Responding to the Jared Lee Loughner tragic shooting spree in Tucson, Mark Dery puts America's toy gun culture in his crosshairs. The title of the essay says it all, "Gun Play: An American Tragedy, in Three Acts." Above and referenced by Dery is Negativland's "Guns," a cut-up of 60s toy gun commercials. From Dery's essay at Thought Catalog:
Growing up in '60s America meant reliving the tragedy of the Native-American genocide as farce while shoveling in your Swanson Salisbury Steak TV dinner: Gunsmoke, Bonanza, Death Valley Days, The Rifleman, The Virginian, The Big Valley, Branded, Have Gun–Will Travel, The High Chaparral, Rawhide, Wagon Train–the list of prime-time westerns seems endless, in hindsight. These and dozens of shows popped out of the same mold schooled Americans in the lesson that there's no problem so complex it can't be resolved with violence. (A lesson taken to heart by cheerleaders for American exceptionalism and architects of imaginary empire like Wolfowitz and Rumsfeld and William Kristol, who wrote in their manifesto for a "new American century" that the United States must assume its rightful "constabulary" role in global affairs, capable of outgunning the best-armed posse in town.) PTSD'd by race riots and Vietnam war protests, the America of the '60s rejuvenated its dream of itself by returning nightly to a Disneyfied version of its frontier youth.

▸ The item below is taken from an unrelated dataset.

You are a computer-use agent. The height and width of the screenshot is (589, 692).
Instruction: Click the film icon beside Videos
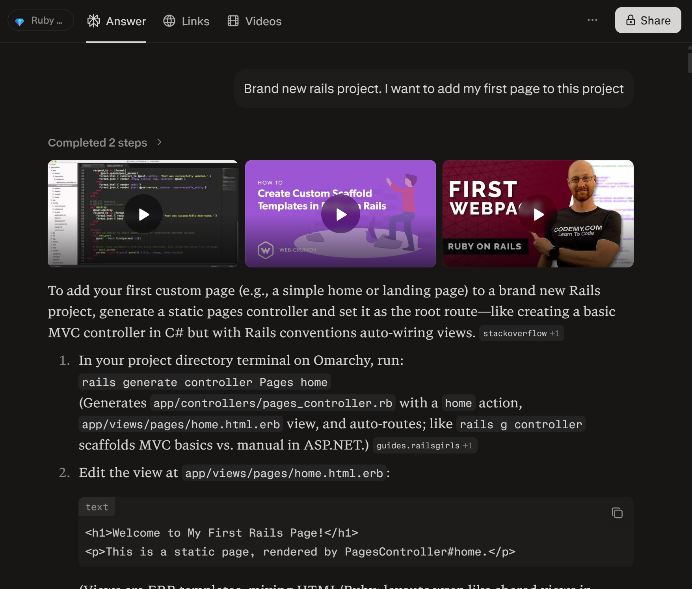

For boys–even boys like this author, whose liberal-ish parents fulminated against the soul-scarring effects of "violent toys"–growing up in that America meant dreaming of guns. Cap guns, whose sweetly acrid smell is a grace note in memories of my boyhood summers. The impressively realistic toy Peacemaker in the Sears Roebuck catalog, with the tie that lashed its holster to your thigh for gunslinger cool and those little pellets that made smoke trail convincingly from the gun's barrel when you fired it. The Johnny Seven One-Man Army, a super-gun whose sheer overkill–it rolled a grenade launcher, anti-tank rocket, anti-bunker missile, rifle, machine gun, and automatic pistol into one mega-weapon–launched a million power fantasies, making it the best-selling boys' toy of 1964. Daisy BB rifles, like the one my friend came within a whisker of blinding his kid brother with one languid, directionless afternoon when his parents weren't home (why weren't the parents ever home, in '60s Southern California?). And of course real guns, like the .22 my older buddies, longhaired brothers who embodied cool itself, used to obliterate beer cans. Later, when their father died by his own hand, I thought of the locked gun case in their family room, a shrine to quiet menace, and of cans lined up for execution in the summer sun, jumping to life at the instant of impact.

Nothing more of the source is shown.